Perhaps surprisingly, none of the techniques had high sensitivity in the detection of metastatic lymph nodes (41%, 39%, and 32% for CT, MR, and US, respectively; slightly different numbers are given in a table compared to in the text). Lymph node sizes were not reported; many metastases may have been within nonenlarged lymph nodes. Ultrasound was a relatively close third in sensitivity, compared to what one might typically expect of ultrasonographic evaluation of lymph nodes.
Another finding that might not have been predicted was the success of MR in identifying peritoneal metastases and abdominal (e.g., porta hepatis) lymph node metastases compared to CT even in the absence of bowel contrast agent for MR. Whether an MR oral contrast agent would further improve the accuracy of MR remains to be tested.

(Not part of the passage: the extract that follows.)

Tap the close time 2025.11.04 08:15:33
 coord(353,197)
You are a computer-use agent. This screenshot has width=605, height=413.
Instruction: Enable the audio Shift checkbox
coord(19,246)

Some limitations of the study should be noted. The examinations were performed from 1993 to 1996. All three imaging modalities have undergone technical improvements, particularly CT with multidetector technology (some of the exams were performed in dynamic mode, others in helical mode). The CT technique was chosen to favor the pelvis over the abdomen: patients were scanned from the symphysis pubis upward. Especially for scanners in dynamic mode, this means that the liver was not imaged during the optimal phase of intravenous contract enhancement. The number of patients with liver metastases was too small (7 patients) to draw any conclusions, perhaps justifying this unorthodox technique. With current faster CT scanners, a technique that does not sacrifice abdominal image quality for pelvic image quality could be used.
MR and CT have high accuracy in staging advanced ovarian cancer and either modality is appropriate. Local factors, such as availability, cost, and patient preference or contraindications, may be important in choosing which one to use. Ultrasound is surprisingly accurate given the need to assess peritoneal implants and lymph nodes. The results of this study could lead to investigation of how ultrasound technique might be improved to overcome its circumscribed deficiency in detecting subdiaphragmatic peritoneal metastases.
Reference
1. Kurtz AB, et al. Diagnosis and staging of ovarian cancer: Comparative values of Doppler and conventional US, CT, and MR imaging correlated with surgery and histopathologic analysis—Report of the Radiology Diagnostic Oncology Group. Radiology 1999;212:19-27.